Real Sales Growth – (or What to Do When Hiring Reps and Raising Quotas Isn’t Working)
Here’s a simple question we like to ask CEO’s in our sales readiness workshops. “If hiring sales reps equals revenue growth, why not hire as many as you can possibly find?” Seriously, if the model is that reliable then you are foolish not to hire every rep you can get into your office. Borrow money if necessary, but just keep hiring because more sales reps equal more sales revenue. (Yes, starting to sound a bit like stock market investing gurus in the 90’s, but hang in there a little longer).
Back to our workshop. By now someone raises their hand and points out that not all reps make their numbers so that wouldn’t make sense. OK, true. But if your sales plan that tells you 10 reps is a good number (to pick an arbitrary point) then isn’t 100 better? Either way some make it, some don’t, so shouldn’t the formula hold?

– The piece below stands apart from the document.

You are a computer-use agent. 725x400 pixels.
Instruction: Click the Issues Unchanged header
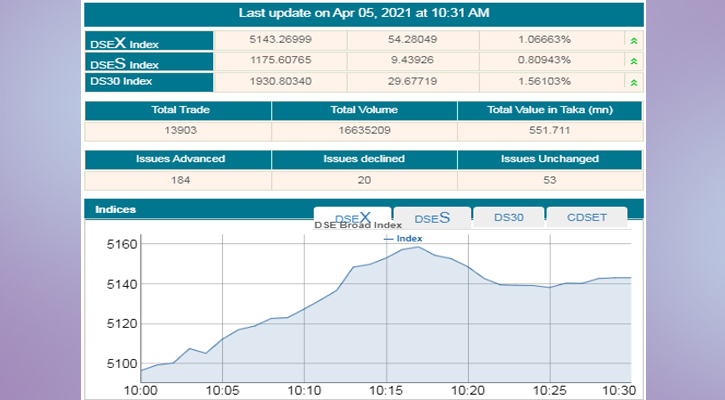550,159
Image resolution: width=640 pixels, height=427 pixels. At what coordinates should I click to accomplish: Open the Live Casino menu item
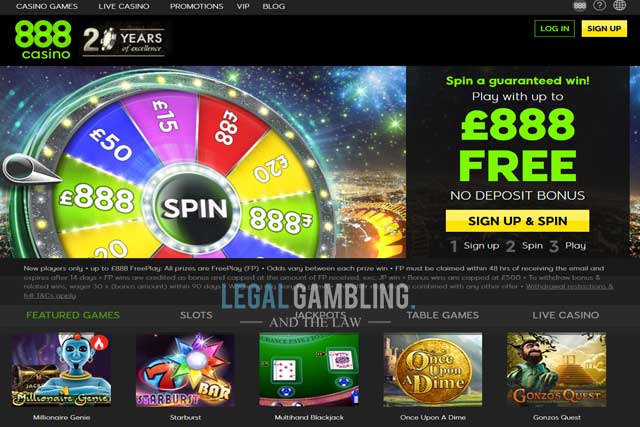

Sometimes it takes an extreme example like this to prove a point. In this case, if the size of the sales team determines revenue, then hiring any fewer reps than all you can find says you are satisfied with growing less than possible. Right? The real question CEO’s should ask their sales leader (or themselves if applicable) is, “How did you determine the appropriate size of the sales force in the first place?”

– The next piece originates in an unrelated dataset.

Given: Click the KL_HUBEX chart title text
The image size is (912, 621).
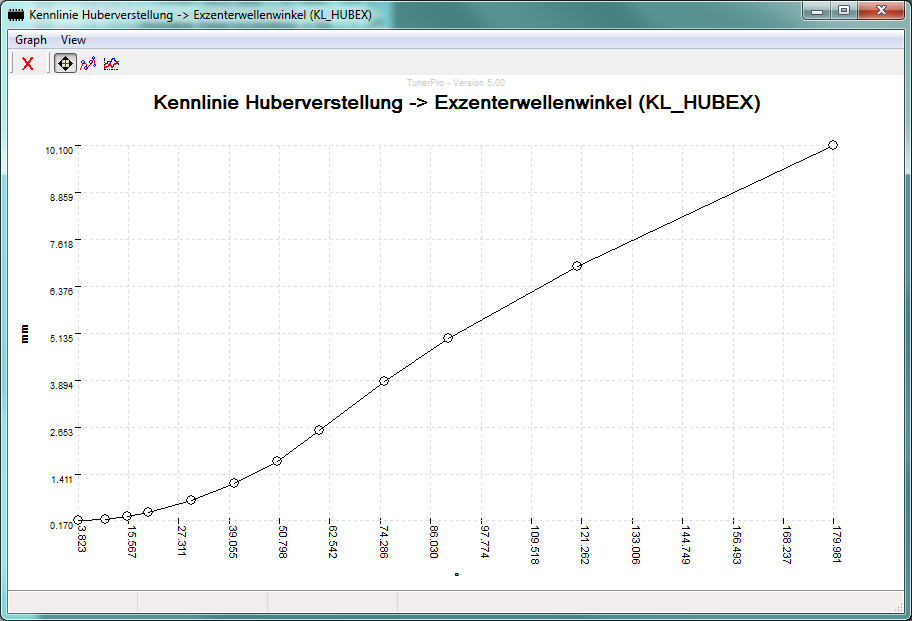Looking at the screenshot, I should (x=457, y=102).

The truth is far too many sales managers don’t really how many reps they need, so they default to common approaches like span of control ratios – or even worse – dividing total team quota by what they believe/guess a sales rep can close each year. In reality, most sales managers just try to hire as many reps they think the boss will allow, then they spread the quota across the final headcount, hold a kick off meeting and charge off into the year without an honest clue as to how it will all turn out.
Need proof it’s a broken model? Barely 50% of reps are making their quota right now – yet 85% of companies are raising quotas this year. (And both those measurements separate further every year). That’s great management, eh? I’m not succeeding at this process but I’m sure I’ll do better if I set a higher goal next year. We call that a “Looks Good on Paper” sales plan.
CEO’s, here are two inside secrets your sales vp won’t tell you. First, quotas have absolutely nothing to do with how much is sold. They are simply the primary component in the sales compensation formula. Successful reps will sell as much as they can. Unsuccessful reps only fail more miserably against a higher quota than a lower one. Second, sales team size has far less impact on revenue sold than you are being led to believe.
Want to know what truly does reliably and consistently impact sales success? It is three basic elements too many companies think about last, if at all. 1. Marketing. 2. Lead Creation. 3. Sales process. Want proof? Ask your top performing sales rep to list what your company could do right now so they could sell more. Bet we know the answer.